You sound very bitter, forgive me if I am wrong....I interpreted your reply as such. Yes, we all do have to dig deep inside ourselves, we have to understand what has made us who we are, we have to forgive and let go and until we do we cannot truly open our hearts to another person. That right there is where I feel my marriage of 24 years failed. My ex fell in love with a girl in high school who he has not yet been able to move on from, I might be wrong but I have seen men carry hurt ( women do too) that has kept them from becoming close and opening up. I do think there is a great deal of validity in the book.....men and women really do speak a different language and we don't always understand the needs of the other, I think that is why we all are here.


----------



## Spent (Jan 27, 2019)

AVR1962 said:


> I sure get it! Went thru the very same thing so I so understand. *Guys are not going to read the books and they are not going to seek therapy.* My ex had a book on disciplining children that his sister gave him when he was a single dad and his boys were way out of control. he read like 3 chapters and then that book sat on his headboard for a good 20 years. *He would read SciFi books but never picked up the self-help book again.* I finally removed it from the headboard and he never notice. My ex did go to counseling with me as a couple. Counselor explained the process of love deposit and withdrawals and told him I had one foot out the door because I was not getting anything in return for my efforts. The last 5 years we existed as roommates and he was perfectly happy to do his thing like he was single. There was nothing endearing from him. The counselor told my ex step by step what he needed to do so he became like a robot....here is your flowers like clockwork. The gifts were no substitute for his love, something I was not feeling. I wasn't looking for flowers. I wanted his time, a connection without the cell phone, to share experiences, and be able to enjoy life together. Counselor had us work on a exercise where we had to express what we liked about the other person. He came in with this very nice poetic bit that he read out loud. I told the counselor that I knew my husband well enough that I knew he did not write that, that more than likely he had nothing and had to come to the meeting and didn't want to be empty handed so he looked it up on the internet. Counselor asked husband, husband claimed these were his own words. I told the counselor I knew it was not the truth. We get the car after the meet and husband admitted to me that I was correct, he found it on the internet and for the very reason I had told the counselor.

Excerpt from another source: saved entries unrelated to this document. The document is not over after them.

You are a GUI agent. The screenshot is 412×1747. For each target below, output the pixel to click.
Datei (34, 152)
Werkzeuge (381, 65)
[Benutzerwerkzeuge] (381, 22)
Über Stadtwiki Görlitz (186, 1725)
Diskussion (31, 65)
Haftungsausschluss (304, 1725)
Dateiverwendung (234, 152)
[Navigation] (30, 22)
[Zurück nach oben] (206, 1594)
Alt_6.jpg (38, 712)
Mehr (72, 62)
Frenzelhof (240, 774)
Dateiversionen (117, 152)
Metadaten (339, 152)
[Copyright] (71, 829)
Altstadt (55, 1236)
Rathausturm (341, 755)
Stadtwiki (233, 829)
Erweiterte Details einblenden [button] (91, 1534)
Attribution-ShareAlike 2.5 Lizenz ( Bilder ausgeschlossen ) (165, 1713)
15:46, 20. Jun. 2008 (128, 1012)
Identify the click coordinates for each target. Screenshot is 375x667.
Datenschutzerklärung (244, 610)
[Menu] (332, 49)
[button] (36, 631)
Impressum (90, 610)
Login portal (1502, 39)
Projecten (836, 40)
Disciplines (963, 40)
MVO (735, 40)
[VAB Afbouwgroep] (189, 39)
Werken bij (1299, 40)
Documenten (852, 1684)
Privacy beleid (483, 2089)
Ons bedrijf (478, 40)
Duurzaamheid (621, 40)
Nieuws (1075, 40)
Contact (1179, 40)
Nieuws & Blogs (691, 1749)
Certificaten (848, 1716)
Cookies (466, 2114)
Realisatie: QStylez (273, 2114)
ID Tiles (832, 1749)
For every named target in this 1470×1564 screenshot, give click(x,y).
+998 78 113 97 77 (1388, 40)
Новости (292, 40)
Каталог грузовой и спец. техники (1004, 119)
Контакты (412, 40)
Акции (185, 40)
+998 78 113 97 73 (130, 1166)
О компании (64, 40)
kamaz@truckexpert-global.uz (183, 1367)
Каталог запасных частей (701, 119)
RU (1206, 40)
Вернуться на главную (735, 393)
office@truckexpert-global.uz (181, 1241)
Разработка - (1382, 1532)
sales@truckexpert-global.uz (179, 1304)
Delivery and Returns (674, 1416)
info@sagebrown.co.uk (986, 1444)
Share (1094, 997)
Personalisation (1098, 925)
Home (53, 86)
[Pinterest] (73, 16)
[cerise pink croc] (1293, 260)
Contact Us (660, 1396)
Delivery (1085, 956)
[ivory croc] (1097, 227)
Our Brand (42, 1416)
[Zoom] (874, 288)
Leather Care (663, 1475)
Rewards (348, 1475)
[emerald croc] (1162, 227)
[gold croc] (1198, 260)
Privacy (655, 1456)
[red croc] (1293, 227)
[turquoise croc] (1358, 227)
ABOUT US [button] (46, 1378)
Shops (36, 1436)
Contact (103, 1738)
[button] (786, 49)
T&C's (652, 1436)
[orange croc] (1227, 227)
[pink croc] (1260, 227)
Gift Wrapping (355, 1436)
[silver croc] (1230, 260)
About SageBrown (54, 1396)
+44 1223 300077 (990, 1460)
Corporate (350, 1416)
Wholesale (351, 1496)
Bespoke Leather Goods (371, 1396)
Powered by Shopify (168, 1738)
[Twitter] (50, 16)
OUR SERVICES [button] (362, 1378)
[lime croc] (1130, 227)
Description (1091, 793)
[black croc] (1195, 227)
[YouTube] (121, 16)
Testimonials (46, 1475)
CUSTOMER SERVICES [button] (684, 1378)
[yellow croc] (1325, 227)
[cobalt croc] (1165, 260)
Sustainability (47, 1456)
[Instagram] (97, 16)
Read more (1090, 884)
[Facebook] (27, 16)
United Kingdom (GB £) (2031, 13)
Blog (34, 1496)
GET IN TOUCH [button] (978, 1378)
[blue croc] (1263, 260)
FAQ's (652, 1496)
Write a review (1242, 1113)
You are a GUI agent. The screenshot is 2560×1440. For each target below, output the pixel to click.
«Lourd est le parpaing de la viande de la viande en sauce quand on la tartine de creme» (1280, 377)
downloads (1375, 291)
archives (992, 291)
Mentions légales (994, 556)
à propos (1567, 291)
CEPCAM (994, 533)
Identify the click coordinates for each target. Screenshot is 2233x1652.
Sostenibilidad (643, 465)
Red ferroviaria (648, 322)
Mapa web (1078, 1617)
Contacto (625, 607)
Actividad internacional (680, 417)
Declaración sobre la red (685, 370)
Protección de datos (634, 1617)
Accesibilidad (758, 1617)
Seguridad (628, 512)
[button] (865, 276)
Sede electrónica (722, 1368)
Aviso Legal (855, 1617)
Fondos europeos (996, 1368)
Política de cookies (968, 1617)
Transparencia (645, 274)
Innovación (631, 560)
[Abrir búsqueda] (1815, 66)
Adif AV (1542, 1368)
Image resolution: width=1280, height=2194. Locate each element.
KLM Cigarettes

I have to say this is an over generalization of men. In my marriage I am the one who has been trying to get her to go to counseling for years. I am the one who has bought books and read them then tried to get her to read them to understand where I was coming from or what we could do to improve our relationship, she never did. She will read romance books on her kindle non-stop, watch lifetime type movies every chance she gets. To me that is purely entertainment. Then talk about something I can do and say " I wish I could do that" to which I reply. I have no special powers and are not overly smart, but I want to do something so I read books and watch videos and learn how to do it, by working at it. It takes effort to learn to do something!! You spend your time entertaining yourself, while I spend my time learning things! I rarely watch or read anything purely for entertainment reasons, there is just too much I do not know. Not saying anything is wrong with being entertained, but you can not spend your time entertaining yourself, while at the same time complain because you do not know how to do something!

I would so like for us to try and go to a sex therapist to try to improve that area, but in past conversations she has no interest in doing so. I barely got her to agree to go to couples counseling. But she was always been very reserved and every single thought had to be pulled from her lips by the therapist. Most times when we left her thoughts were always the same, she believed the therapist was asking things that was none of her business. I always told her if we could solve our problems on our own we would have already, but we had not, so obviously we did not know what to do to fix us!

I will ask, what to do in this situation. My wife says she does not get to make decisions and feels like she is constantly told what to do. Ok, So I ask her questions or give her something to take care of on her own. She procrastinates or says she does not know what she wants to do? Sooner or later someone has to make a decision, so I step in and make the decision. How is that being controlling? I mean if she is given the opportunity to make a decision, but does not make it, what else do I do? Especially on some things like financial decisions which can be time sensitive?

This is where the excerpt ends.